I will not even talk about that celebration of violent consumerism that is Black Friday because it makes me dry-heave. What is WRONG with people??
So, after inadequately explaining a surface-level version of all of these things, we were faced with the question: “So… are we gonna do this, or what?” Or, well, more like “Can you feed us?”
To which, B and I looked at each other and issued a resounding F*CK YEAH, we are!
With the support of our neighbours, we planned and executed an amazing event. It started with brewing and bottling homemade beer and cider a month in advance. The menu was determined by imaginings of “traditional” Thanksgiving fare: turkey, stuffing/dressing (I made both), mashed potatoes, gravy, green bean casserole, sweet potato casserole (with marshmallows, naturally), baked mac n’ cheese (made by a neighbour-volunteer), buttermilk biscuits, Parker House rolls, peas, greens, pumpkin pie, pecan pie, sweet tea, and Kool-Aid. Other items were requested, and who am I to say no to these Southern (& etc) favourites: pimiento cheese, key lime pie, hush puppies, horchata and mint juleps. Guests brought a variety of salads, apple pie, ice cream, drinks, sweet potato enchiladas, and the most adorable turkey-themed cupcakes I have ever seen in real life.
I didn’t count, but somewhere in the ballpark of 25-30 people showed up. In the mix, were folx from and/or with roots in Australia, the US, Canada, China, Papua New Guinea, New Zealand, Czech Republic, Holland, Belgium, and Russia. We set up games of cornhole and croquet in the back yard, and had a baby pool out for the littles to splash in. This, of course, got commandeered by the gaggle of 5-7 year old kids, who proceeded to get naked and have a massive water-fight. The slightly older 1o-year-olds walked around arguing tenuously understood scientific theories. And the teenagers skulked around, holing up in bedrooms, sliding through to stealth seconds (and thirds!) of pie, and generally doing whatever teenagers do during holiday gatherings.

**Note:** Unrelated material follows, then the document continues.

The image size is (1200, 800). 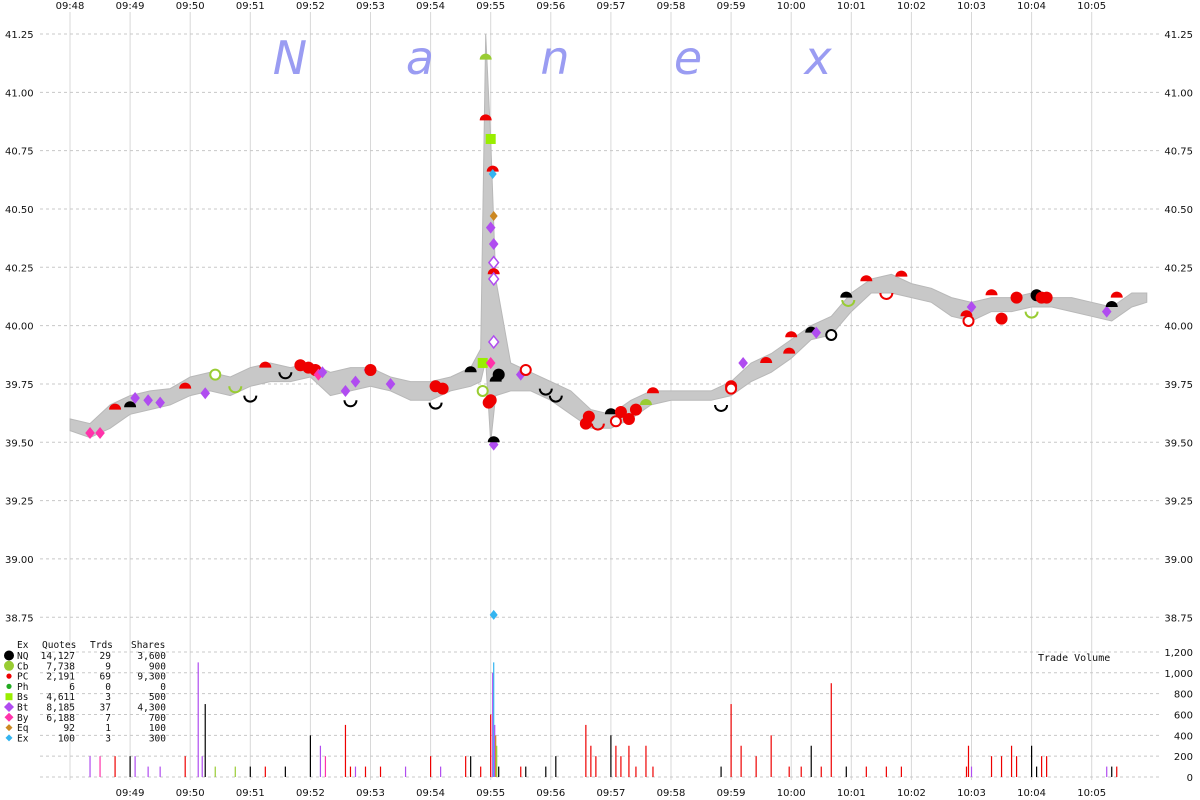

Given that it was a school/work night, things started to wind down fairly early- but not before my neighbour was able to show off his sound system, fog machine and laser light set-up. This was a HUGE hit for the kids, and I haven’t stopped hearing about it since. If you are reading this, B- you better get ready for more back yard dance parties at our place.
I don’t have photos of most of the festivities because I was too busy enjoying them, but here are a few blurry photos for your enjoyment:
Here are a few of me and B, trying our best to be proper hosts…
And, yes, I wore my Standing Rock t-shirt. Because I will always, unapologetically be THAT person at the dinner table- especially at my own table.
We sent everyone home with containers of food, and had leftovers for days. X & O finished off the last of the pie for breakfast (whatever- it’s the Hoooolidaaaays!) today and we’re off to planning our next big event, which may or may not be a Nightmare on Elm Street Before Christmas themed thing, hosted by one of my best babes in the States.